======== Teks Terpilih ========

Liputan6.com, Jakarta - Indonesia pernah dijuluki sebagai negara Macan Asia, karena disegani dalam segala bidang termasuk ekonomi. Negara ini rata-rata mendulang pertumbuhan ekonomi 5 sampai 6 persen dalam periode beberapa tahun terakhir.
Kini, Indonesia harus menelan pil pahit karena fenomena perlambatan, sehingga ekonomi Republik ini hanya mampu bertumbuh 4,6 persen di kuartal I 2015 dan 4,7 persen pada kuartal II 2015.
"Dulu kita pernah jadi Macan Asia. Tapi tidak mudah Macan Asia ini bisa bangkit kembali," ujar Menteri Keuangan (Menkeu), Bambang Brodjonegoro saat Laporan Kuartalan Ekonomi Indonesia di Jakarta, Kamis (22/10/2015).
Advertisement
Pemerintah, kata Bambang, telah melakukan reformasi birokrasi dan debirokrasi untuk mendongkrak pertumbuhan ekonomi. Dia mengaku, reformasi anggaran dipacu sehingga pemerintah mampu menggenjot belanja.
"Anggaran subsidi energi digelontorkan untuk pembangunan infrastruktur, dan ini pertama kalinya anggaran lebih tinggi dibanding anggaran energi. Dari sisi reformasi perpajakan, kita berupaya meningkatkan kepatuhan perpajakan sehingga masih ada potensi penerimaan dan mengurangi pembiayaan dari luar negeri," jelasnya.

======== Cuplikan Baris ========

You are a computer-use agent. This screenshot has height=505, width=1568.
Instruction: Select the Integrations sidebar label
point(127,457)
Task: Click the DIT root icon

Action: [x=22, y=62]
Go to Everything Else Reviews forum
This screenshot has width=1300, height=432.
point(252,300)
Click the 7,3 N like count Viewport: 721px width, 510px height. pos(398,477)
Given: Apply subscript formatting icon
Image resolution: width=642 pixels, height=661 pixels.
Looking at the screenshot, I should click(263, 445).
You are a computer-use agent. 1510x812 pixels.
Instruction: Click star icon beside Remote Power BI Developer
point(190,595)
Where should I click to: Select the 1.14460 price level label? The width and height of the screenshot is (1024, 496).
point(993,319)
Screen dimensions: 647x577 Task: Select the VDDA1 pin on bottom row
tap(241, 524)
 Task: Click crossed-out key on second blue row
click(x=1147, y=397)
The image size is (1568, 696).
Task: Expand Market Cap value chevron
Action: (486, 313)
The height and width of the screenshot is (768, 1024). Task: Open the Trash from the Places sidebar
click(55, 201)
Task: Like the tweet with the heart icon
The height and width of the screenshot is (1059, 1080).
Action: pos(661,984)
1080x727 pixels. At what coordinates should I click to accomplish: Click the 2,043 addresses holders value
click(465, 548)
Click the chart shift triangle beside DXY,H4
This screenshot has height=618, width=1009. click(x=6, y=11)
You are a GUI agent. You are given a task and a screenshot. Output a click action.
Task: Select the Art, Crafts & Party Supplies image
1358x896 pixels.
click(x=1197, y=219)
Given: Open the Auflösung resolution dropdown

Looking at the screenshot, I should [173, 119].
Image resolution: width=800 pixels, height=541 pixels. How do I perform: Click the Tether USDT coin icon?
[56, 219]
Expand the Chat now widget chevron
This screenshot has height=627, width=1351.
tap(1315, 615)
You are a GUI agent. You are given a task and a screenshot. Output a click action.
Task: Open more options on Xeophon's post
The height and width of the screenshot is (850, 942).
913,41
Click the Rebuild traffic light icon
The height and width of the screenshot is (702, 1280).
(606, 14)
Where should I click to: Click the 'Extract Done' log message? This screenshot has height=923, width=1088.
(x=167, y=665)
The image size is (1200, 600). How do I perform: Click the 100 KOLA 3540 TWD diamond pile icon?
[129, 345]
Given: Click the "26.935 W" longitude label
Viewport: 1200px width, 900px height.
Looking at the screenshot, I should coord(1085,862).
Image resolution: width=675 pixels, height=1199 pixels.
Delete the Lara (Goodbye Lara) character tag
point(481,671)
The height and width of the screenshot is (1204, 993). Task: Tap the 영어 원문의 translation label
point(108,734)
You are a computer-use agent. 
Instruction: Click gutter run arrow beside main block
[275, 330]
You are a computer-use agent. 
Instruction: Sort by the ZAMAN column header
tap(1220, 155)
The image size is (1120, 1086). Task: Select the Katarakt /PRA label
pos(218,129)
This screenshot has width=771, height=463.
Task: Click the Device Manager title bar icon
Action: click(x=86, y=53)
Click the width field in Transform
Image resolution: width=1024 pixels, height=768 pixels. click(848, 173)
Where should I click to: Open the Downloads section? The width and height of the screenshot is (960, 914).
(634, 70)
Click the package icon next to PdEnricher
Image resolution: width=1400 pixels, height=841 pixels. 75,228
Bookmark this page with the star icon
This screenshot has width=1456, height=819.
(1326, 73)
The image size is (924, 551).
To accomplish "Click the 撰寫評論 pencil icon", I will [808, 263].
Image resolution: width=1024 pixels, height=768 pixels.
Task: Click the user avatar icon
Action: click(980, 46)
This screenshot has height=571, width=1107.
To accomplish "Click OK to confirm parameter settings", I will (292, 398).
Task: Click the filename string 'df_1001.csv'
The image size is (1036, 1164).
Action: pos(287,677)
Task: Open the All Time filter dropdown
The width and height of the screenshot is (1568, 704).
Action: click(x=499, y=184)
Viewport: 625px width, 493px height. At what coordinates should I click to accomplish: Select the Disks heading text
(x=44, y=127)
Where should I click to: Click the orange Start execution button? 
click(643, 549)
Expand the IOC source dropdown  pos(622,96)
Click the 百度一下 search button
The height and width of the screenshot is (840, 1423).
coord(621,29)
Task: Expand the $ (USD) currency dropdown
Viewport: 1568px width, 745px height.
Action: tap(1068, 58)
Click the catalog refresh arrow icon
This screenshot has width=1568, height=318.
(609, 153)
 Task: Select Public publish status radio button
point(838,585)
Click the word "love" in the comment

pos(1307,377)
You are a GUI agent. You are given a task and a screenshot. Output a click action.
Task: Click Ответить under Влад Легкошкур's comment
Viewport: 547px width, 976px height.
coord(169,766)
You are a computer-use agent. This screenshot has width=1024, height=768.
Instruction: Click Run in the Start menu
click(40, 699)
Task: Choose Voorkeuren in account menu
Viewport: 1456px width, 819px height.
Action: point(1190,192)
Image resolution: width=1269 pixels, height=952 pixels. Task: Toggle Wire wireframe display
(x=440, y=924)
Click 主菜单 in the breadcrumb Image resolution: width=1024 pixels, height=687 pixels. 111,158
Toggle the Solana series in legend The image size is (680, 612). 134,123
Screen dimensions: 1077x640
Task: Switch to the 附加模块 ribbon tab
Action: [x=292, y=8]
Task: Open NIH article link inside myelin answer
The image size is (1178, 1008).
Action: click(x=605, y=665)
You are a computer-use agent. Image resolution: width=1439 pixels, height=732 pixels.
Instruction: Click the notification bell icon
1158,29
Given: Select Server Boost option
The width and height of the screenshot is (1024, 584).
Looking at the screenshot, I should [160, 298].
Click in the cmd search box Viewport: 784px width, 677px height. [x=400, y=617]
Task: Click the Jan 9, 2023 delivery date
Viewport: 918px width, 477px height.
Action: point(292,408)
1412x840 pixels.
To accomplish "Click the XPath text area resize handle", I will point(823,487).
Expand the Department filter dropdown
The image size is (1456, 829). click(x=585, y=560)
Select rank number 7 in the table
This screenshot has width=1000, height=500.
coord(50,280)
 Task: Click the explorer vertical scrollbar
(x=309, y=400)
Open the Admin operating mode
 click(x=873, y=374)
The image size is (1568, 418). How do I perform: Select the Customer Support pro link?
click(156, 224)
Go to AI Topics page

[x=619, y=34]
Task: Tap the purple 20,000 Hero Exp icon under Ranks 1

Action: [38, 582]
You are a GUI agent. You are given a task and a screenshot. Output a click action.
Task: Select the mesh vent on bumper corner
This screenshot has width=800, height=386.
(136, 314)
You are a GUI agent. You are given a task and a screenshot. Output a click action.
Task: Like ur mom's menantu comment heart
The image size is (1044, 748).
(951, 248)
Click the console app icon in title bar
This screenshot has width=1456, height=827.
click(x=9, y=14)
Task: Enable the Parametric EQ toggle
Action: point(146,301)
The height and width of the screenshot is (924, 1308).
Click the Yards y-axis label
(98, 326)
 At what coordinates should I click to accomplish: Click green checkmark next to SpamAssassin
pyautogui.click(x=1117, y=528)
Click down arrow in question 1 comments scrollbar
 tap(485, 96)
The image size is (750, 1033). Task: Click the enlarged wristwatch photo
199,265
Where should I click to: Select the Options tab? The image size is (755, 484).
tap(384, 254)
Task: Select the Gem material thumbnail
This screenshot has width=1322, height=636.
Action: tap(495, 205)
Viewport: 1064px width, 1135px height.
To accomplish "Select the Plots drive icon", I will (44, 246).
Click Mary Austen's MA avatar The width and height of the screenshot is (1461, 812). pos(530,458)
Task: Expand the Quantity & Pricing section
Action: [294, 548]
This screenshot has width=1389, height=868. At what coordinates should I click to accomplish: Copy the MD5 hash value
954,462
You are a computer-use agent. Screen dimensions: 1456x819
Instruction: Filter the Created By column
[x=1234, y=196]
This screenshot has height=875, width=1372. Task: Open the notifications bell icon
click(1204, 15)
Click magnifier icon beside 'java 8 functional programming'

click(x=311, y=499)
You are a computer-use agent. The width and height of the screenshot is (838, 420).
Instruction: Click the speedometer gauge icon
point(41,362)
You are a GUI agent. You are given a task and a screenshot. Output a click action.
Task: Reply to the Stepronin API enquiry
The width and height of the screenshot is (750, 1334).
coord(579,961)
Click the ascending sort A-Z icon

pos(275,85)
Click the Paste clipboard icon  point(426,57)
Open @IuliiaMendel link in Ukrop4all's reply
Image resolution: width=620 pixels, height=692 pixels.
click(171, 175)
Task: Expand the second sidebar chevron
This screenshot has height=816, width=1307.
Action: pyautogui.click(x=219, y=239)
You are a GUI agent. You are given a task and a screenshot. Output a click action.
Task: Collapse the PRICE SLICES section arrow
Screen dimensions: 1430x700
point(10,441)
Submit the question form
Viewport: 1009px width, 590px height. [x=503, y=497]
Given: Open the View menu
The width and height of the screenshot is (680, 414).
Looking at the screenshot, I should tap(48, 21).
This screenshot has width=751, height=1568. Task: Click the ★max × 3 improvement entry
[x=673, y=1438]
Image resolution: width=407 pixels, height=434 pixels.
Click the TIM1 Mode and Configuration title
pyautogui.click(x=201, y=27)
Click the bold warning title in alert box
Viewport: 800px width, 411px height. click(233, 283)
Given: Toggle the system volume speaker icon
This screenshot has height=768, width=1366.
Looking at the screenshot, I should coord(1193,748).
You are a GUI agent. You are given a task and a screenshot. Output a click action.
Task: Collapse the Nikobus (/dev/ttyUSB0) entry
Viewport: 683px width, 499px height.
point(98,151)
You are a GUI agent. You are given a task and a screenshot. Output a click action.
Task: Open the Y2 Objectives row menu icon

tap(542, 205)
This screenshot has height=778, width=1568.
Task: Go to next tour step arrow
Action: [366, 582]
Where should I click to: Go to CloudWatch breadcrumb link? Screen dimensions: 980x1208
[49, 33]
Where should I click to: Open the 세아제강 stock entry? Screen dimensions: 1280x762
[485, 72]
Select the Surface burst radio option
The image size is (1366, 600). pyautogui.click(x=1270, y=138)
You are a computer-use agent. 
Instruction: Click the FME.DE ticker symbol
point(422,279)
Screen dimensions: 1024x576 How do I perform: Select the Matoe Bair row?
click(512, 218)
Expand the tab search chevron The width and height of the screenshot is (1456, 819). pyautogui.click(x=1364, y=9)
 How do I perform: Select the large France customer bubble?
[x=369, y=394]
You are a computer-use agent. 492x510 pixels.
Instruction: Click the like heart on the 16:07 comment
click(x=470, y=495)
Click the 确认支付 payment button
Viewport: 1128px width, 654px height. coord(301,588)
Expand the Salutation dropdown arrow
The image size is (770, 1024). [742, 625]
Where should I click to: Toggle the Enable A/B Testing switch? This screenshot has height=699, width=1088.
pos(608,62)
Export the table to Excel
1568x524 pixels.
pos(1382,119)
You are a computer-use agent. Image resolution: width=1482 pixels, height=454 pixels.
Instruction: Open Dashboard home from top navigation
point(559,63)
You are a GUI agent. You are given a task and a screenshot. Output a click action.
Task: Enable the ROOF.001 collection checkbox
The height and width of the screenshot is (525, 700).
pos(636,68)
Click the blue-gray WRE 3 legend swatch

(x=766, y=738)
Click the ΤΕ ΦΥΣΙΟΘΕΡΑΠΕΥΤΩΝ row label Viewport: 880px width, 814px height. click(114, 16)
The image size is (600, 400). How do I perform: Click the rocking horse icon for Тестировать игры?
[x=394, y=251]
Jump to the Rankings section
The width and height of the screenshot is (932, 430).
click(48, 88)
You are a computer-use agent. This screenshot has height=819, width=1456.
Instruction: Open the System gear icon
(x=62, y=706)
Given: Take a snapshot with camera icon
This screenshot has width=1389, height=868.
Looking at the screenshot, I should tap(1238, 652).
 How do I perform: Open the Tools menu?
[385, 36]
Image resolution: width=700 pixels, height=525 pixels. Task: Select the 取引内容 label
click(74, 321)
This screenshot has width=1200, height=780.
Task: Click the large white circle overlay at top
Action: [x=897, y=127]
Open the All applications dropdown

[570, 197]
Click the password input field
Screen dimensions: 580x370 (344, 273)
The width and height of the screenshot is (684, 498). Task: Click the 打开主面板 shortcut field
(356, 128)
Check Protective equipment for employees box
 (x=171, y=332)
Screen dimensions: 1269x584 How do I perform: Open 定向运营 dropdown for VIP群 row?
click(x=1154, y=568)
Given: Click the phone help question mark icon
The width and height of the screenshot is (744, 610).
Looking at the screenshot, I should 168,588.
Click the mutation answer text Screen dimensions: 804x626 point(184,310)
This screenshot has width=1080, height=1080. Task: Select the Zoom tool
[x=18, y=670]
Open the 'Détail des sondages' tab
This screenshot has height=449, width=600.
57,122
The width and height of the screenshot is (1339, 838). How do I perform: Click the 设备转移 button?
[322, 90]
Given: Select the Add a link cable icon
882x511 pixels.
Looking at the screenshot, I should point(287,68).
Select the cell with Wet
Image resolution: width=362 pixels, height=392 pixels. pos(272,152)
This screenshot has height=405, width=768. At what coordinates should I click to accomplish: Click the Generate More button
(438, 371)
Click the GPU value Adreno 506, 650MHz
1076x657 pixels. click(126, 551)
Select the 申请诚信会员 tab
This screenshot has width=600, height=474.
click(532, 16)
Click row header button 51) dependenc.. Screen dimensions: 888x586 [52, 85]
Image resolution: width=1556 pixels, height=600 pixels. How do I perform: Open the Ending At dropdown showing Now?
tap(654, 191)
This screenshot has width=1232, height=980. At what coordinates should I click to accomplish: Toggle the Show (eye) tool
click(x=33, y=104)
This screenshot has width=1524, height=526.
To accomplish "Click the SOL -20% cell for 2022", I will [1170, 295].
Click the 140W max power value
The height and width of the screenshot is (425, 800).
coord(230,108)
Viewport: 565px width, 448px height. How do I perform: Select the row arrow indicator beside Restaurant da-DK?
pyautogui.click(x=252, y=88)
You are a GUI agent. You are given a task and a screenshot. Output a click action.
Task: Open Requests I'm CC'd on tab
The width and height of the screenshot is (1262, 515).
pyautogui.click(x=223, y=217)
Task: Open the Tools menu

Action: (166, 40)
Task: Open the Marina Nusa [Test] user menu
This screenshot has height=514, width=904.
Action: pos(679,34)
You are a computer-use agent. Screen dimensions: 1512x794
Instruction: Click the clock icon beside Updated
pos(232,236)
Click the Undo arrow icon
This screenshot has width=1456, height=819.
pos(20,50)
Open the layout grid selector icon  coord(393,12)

========

→ Soal yang Diberikan 1: Mohon salin kata demi kata bagian artikel tentang ekonomi Indonesia dari "Kini, Indonesia harus" sampai "mampu menggenjot belanja.", termasuk kedua batas itu.
→ Soal yang Diberikan 2: Menurut artikel tentang ekonomi Indonesia, berapa pertumbuhan ekonomi Indonesia pada kuartal II 2015?
→ Soal yang Diberikan 3: Teruskan artikel tentang ekonomi Indonesia mulai dari kalimat sesudah kalimat terakhirnya.
Baris-baris itu merupakan bahan terpisah dari artikel tentang ekonomi Indonesia.

→ Jawaban Benar 1:
Kini, Indonesia harus menelan pil pahit karena fenomena perlambatan, sehingga ekonomi Republik ini hanya mampu bertumbuh 4,6 persen di kuartal I 2015 dan 4,7 persen pada kuartal II 2015.
"Dulu kita pernah jadi Macan Asia. Tapi tidak mudah Macan Asia ini bisa bangkit kembali," ujar Menteri Keuangan (Menkeu), Bambang Brodjonegoro saat Laporan Kuartalan Ekonomi Indonesia di Jakarta, Kamis (22/10/2015).
Advertisement
Pemerintah, kata Bambang, telah melakukan reformasi birokrasi dan debirokrasi untuk mendongkrak pertumbuhan ekonomi. Dia mengaku, reformasi anggaran dipacu sehingga pemerintah mampu menggenjot belanja.

→ Jawaban Benar 2: 4,7 persen.

→ Jawaban Benar 3:
Pemerintah pun mendorong Badan Usaha Milik Negara (BUMN) dan pihak swasta untuk ikut berpartisipasi menggarap proyek jalan tol, bandara, pelabuhan dan sebagainya. Termasuk paket kebijakan ekonomi jilid I-IV yang sudah dirilis pada September-Oktober ini, dan paket kebijakan jilid V yang rencananya diumumkan hari ini.
"Hasilnya, Indonesia masih mengalami pertumbuhan cukup baik dibanding Brazil dan Rusia. Inflasi terjaga 6 persen YoY (year on year) dan investasi masih bertumbuh, neraca perdagangan mengalami surplus dan kepercayaan investor tetap berinvestasi di Tanah Air. Tapi rasio utang kita tetap terjaga 25 persen dari PDB dan anggaran defisit di bawah 3 persen. Kita melakukan dan menyiapkan strategi fiskal," terangnya.
Namun demikian, kata dia, Indonesia masih menghadapi ketidakpastian karena rencana kenaikan suku bunga Amerika Serikat (AS), pelemahan ekonomi dunia dan beberapa negara maju yang semula diharapkan menjadi mesin penggerak pertumbuhan ekonomi.
"Ketidakpastian jadi fenomena wajar, banyak yang tidak bisa diprediksi. Jadi memang harus memangkas proyeksi (pertumbuhan)," tandas Bambang. (Fik/Zul)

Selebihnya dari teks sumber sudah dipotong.